→ Goal: Can you edit the records starting at "Task: Click the clock icon under Time" and ending at "Looking at the screenshot, I should (x=883, y=437).", putting "Auto Recharge" wherever "Auto Topup" appears and leaving everything else the same?

[Stored data entries]
+===+

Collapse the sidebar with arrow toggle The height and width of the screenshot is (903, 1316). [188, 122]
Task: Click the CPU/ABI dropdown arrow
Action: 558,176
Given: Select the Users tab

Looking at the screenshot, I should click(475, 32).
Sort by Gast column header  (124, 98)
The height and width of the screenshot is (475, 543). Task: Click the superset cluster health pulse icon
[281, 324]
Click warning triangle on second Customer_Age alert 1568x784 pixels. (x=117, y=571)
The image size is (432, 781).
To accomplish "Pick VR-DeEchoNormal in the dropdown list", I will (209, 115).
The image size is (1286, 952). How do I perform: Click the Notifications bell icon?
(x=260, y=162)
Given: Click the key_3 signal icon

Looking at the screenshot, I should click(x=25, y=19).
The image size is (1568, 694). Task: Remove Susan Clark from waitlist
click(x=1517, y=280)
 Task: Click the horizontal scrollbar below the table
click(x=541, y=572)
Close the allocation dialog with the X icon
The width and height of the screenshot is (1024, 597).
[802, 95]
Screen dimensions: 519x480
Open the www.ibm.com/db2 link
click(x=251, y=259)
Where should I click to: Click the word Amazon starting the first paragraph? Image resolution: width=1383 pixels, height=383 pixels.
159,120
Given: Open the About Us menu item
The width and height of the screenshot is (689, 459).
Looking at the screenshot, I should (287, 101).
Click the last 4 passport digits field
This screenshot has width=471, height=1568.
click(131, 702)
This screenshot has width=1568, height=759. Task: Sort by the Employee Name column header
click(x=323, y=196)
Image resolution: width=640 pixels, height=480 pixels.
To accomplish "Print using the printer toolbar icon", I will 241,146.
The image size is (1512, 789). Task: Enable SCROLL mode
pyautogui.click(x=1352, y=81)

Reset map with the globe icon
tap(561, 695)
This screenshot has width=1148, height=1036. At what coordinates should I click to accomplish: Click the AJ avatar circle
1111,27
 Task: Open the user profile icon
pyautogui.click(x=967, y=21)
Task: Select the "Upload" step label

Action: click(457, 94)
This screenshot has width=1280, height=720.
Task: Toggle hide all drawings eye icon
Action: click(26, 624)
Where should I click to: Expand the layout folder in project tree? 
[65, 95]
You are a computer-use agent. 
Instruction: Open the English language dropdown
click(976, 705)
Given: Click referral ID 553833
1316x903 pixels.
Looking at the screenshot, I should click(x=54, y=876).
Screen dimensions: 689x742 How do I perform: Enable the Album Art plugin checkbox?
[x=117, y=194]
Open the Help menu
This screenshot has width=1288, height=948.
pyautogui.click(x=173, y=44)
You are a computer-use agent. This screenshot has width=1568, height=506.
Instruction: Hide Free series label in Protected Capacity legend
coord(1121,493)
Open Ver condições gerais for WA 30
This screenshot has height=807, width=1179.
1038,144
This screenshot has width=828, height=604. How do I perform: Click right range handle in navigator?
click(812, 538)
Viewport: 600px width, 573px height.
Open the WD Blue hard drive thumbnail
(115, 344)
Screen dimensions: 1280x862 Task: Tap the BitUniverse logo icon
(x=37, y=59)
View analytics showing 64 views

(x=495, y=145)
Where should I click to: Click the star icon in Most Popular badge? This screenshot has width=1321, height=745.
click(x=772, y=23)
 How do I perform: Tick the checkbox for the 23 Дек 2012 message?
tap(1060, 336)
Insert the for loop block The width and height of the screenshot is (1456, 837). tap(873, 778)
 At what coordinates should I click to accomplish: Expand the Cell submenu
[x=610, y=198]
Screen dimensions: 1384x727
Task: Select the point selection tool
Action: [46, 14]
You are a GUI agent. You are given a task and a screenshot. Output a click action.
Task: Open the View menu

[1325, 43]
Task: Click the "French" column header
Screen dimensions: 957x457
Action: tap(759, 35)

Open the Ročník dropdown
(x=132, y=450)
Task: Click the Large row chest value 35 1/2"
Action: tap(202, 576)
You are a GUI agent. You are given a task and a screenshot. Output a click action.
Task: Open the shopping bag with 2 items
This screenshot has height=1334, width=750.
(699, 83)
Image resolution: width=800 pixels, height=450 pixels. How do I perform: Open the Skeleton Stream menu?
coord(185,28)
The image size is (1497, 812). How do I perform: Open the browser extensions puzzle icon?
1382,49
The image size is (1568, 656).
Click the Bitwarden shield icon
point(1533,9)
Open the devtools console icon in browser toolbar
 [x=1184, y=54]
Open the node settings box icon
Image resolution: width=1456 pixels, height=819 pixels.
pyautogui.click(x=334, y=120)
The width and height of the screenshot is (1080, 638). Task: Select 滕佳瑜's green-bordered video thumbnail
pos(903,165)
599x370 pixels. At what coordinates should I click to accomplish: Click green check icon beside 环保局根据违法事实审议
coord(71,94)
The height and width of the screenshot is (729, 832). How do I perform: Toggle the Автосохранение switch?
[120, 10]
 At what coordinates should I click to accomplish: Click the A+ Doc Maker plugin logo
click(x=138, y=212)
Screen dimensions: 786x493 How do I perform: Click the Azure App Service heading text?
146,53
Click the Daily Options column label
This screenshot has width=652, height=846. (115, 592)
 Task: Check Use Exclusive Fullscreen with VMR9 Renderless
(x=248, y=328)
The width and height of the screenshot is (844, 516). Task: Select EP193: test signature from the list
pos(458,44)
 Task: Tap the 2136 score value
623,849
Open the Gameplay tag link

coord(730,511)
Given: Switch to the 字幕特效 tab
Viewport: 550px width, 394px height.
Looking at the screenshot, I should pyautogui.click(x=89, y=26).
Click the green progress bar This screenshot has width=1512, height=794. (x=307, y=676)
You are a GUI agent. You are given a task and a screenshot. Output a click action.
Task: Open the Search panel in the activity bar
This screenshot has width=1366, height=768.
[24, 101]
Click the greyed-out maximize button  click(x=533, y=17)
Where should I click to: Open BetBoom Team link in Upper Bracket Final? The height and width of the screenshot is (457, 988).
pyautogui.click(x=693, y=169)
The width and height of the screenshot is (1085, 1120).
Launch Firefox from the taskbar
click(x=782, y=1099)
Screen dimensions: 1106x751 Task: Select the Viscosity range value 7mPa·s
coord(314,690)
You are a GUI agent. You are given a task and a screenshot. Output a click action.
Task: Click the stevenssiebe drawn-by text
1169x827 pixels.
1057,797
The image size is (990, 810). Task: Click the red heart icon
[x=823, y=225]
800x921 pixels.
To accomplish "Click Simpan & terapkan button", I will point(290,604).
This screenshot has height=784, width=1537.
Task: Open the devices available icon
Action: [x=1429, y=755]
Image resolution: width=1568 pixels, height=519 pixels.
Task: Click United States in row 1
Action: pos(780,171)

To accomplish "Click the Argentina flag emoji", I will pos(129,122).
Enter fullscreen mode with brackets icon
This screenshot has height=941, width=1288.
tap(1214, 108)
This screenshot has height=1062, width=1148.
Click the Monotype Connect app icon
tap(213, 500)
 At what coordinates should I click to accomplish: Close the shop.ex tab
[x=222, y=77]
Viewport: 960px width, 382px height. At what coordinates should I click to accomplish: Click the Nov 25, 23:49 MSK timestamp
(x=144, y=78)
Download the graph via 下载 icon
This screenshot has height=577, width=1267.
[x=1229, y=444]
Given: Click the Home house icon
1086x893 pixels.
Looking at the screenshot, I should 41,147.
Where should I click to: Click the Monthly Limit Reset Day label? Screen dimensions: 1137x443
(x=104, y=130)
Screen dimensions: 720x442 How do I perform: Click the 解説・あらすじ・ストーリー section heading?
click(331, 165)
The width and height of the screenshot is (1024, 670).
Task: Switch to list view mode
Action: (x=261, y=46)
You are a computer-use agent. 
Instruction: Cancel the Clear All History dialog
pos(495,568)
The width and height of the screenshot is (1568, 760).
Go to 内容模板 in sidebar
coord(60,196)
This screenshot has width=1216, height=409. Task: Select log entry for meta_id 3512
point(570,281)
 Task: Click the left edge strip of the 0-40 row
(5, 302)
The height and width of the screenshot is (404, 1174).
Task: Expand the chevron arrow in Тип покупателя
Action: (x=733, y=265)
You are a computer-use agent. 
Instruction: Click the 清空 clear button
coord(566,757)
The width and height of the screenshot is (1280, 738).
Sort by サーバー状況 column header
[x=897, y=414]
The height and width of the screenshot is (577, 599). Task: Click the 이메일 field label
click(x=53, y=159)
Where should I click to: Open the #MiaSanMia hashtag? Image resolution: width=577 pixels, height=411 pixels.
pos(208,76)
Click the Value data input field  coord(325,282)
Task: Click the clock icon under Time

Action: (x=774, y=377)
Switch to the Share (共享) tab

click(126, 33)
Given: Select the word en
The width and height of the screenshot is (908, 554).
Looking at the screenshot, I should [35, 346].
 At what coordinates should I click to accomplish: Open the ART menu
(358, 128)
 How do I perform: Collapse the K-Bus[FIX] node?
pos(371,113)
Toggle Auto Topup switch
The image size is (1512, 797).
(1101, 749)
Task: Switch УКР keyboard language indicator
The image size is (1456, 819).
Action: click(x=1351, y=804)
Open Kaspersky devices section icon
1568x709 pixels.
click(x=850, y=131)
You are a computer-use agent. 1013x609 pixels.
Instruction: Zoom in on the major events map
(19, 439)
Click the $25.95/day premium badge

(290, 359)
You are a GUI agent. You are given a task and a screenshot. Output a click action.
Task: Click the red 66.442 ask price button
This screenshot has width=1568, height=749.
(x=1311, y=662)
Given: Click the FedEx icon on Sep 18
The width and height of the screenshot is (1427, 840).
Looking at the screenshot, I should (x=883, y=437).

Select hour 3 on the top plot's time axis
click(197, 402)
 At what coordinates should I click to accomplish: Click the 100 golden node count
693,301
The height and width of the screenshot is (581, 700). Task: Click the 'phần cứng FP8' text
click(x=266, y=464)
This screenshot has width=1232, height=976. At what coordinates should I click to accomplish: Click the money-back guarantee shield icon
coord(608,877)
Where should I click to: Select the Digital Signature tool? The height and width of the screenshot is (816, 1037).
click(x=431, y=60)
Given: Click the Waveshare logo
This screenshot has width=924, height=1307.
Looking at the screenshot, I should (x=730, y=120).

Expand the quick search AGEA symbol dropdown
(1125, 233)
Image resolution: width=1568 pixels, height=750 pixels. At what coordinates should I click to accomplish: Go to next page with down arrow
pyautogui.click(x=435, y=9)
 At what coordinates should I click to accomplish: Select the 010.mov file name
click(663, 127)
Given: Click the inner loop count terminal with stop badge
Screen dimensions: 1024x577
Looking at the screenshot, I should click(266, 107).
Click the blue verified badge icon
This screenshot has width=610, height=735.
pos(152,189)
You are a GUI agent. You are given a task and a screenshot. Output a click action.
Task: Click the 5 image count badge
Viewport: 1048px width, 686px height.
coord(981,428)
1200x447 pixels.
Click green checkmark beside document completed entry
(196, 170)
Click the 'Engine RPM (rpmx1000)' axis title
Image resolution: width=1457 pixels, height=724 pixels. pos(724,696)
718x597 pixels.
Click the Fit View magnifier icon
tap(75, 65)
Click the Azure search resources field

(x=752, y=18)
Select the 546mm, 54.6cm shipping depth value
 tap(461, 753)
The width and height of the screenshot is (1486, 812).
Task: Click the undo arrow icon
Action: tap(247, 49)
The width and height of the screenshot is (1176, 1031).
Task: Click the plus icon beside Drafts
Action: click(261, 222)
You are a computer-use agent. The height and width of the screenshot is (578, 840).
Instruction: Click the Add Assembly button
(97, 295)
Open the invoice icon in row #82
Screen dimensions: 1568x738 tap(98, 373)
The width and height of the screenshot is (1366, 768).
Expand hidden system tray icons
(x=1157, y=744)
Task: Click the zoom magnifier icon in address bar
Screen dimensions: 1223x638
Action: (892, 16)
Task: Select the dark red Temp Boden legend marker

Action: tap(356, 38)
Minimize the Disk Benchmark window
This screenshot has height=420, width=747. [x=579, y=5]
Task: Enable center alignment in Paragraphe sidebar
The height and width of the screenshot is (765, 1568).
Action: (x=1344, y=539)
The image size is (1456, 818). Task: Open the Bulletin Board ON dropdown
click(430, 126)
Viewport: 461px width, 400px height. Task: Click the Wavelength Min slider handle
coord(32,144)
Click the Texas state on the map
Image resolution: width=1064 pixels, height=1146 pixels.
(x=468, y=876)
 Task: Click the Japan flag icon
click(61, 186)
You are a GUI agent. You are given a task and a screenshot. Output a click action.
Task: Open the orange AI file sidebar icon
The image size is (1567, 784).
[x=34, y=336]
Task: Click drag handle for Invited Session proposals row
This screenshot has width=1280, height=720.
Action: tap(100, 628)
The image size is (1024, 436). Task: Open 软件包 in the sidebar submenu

+===+

→ Answer below:
Task: Click the clock icon under Time

Action: (x=774, y=377)
Switch to the Share (共享) tab

click(126, 33)
Given: Select the word en
The width and height of the screenshot is (908, 554).
Looking at the screenshot, I should [35, 346].
 At what coordinates should I click to accomplish: Open the ART menu
(358, 128)
 How do I perform: Collapse the K-Bus[FIX] node?
pos(371,113)
Toggle Auto Recharge switch
The image size is (1512, 797).
(1101, 749)
Task: Switch УКР keyboard language indicator
The image size is (1456, 819).
Action: click(x=1351, y=804)
Open Kaspersky devices section icon
1568x709 pixels.
click(x=850, y=131)
You are a computer-use agent. 1013x609 pixels.
Instruction: Zoom in on the major events map
(19, 439)
Click the $25.95/day premium badge

(290, 359)
You are a GUI agent. You are given a task and a screenshot. Output a click action.
Task: Click the red 66.442 ask price button
This screenshot has width=1568, height=749.
(x=1311, y=662)
Given: Click the FedEx icon on Sep 18
The width and height of the screenshot is (1427, 840).
Looking at the screenshot, I should (x=883, y=437).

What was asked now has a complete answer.